Mon parcours m'a fait passé par Toulouse et Lyon, où j'ai encore appris plein de choses. J'ai eu des crews mais pas sérieux, la plupart ont arrêté... mais toutes ces rencontres ont nourri mon envie de continuer. En 2009, je reviens sur Nimes. Le graffiti se porte bien, la scène est petite mais dynamique, ce qui me permet encore de partager.
C’est en 2012 que j'ai rencontré Isaac, un artiste graffeur du Pérou, on s'est rencontré à la Ciotat, lors d'une jam. Une belle rencontre qui me permet de voir la peinture de manière internationale. De plus, j'ai trouvé chez les DMJC, ce plaisir de l'utilisation des couleurs et des sens.

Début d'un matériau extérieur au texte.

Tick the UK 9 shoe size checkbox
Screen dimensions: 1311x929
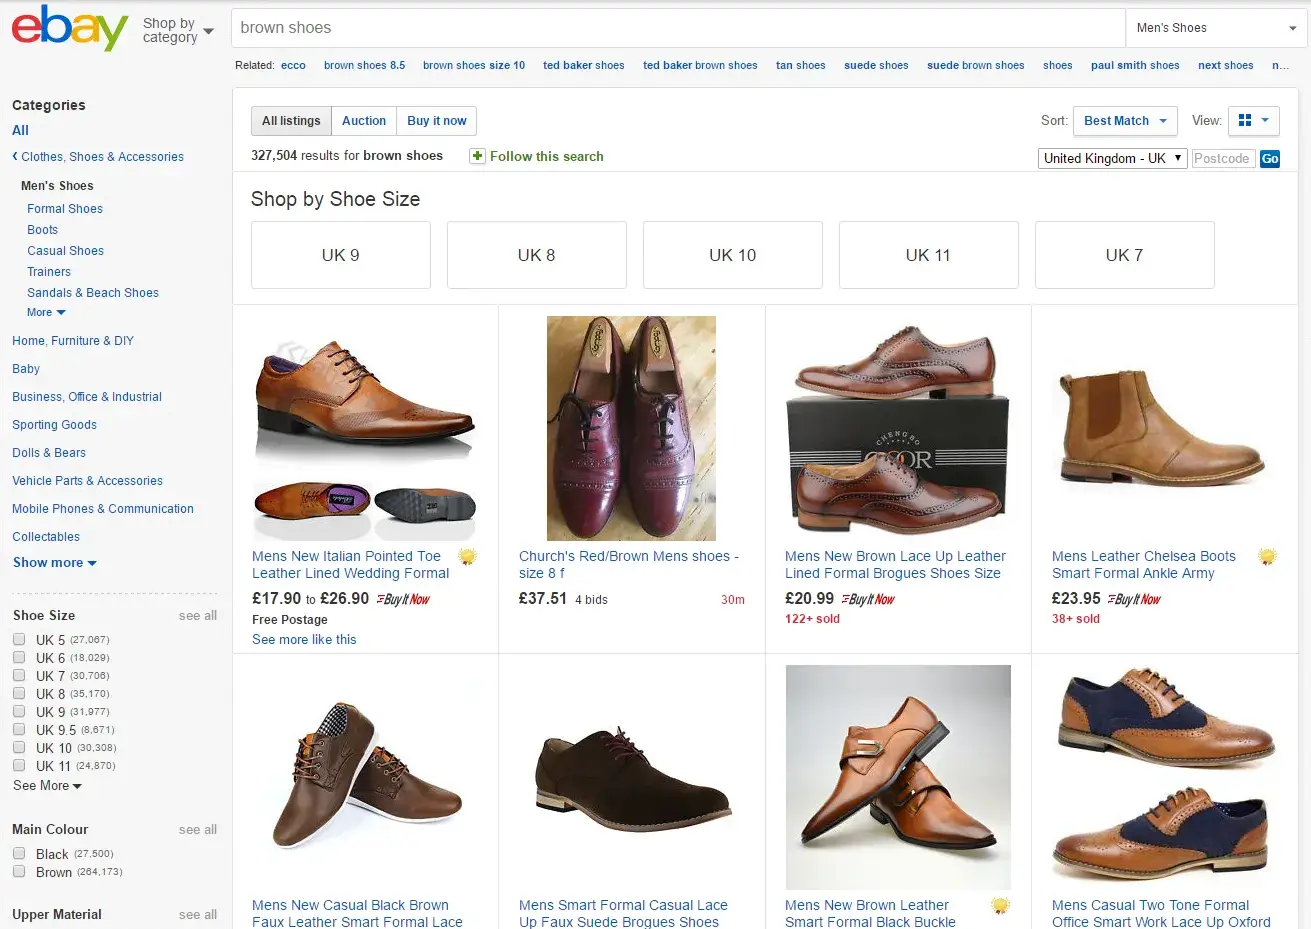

L'Amérique Latine est emprunte d'une histoire liée à d'anciennes civilisations, qui lui confère un style bien particulier, coloré, symbolique et parfois mystique.
Je suis également dans d'autres crews plus vandales : 1D, QTK ou bien les fresqueurs fous, A2051.

 

— Comment tu définirais ton style «super coloré» ?

Dans les années 2000, une nouvelle génération de graffeurs dont je fais parti avait développé, un style graffiti plus torturé, plus dark, venant d'une part clasher le graffiti traditionnel que les puristes affectionnent et d'autre part marquant l'avènement d'une autre culture, celle de la free party.
Je fais parti de cette génération qui casse les codes des graffs, des contours dégueulasses, beaucoup de mouvement, des remplissages sombres, déstructuration de la 3D et la nature comme source d'inspiration.
En 2005, après une époque un peu sombre, l'esthétique change de nouveau, la couleur revient plus que jamais. Et je crois que j'en ai eu bien besoin aussi...
Je trouve mon équilibre entre style sauvage, saturé, prolifique et couleurs vives, fluos et lumières.
Les couleurs sont devenues, au fil du temps, un moyen pour moi d'exprimer des histoires, des symboles.

 

— Les artistes qui t'ont inspiré ?

Je vais rester très graffiti, mais de nombreux contemporains sont très doués, en mode street-art, détournement, JACE est vraiment bon, pour une vision plus artistique, les DMV, qui ont su créer une belle identité et les GF pour le graff... Sinon, dans un style plus coloré, les Brésiliens Os gemeos me régalent.

 

— Ta vision de la culture dans notre plus si « douce France » ?

La culture en France c'est un peu le drame, elle est étouffée par la tradition et son histoire... et son business. Une ville comme Nîmes vise sur ses arènes pour toucher un tourisme mondial, mais sacrifie sa jeunesse au détriment de car de vieux croulants... ou lui donne l'occasion de se mettre minable lors de grandes beuveries telles que la féria.
Cependant, le pays est riche et les alternatives sont possibles, nombreux sont les résistants, l'initiative est la seule solution, rien n'arrive tout cuit. Et c'est en se réappropriant la ville que l'on pourra affirmer et intégrer notre culture.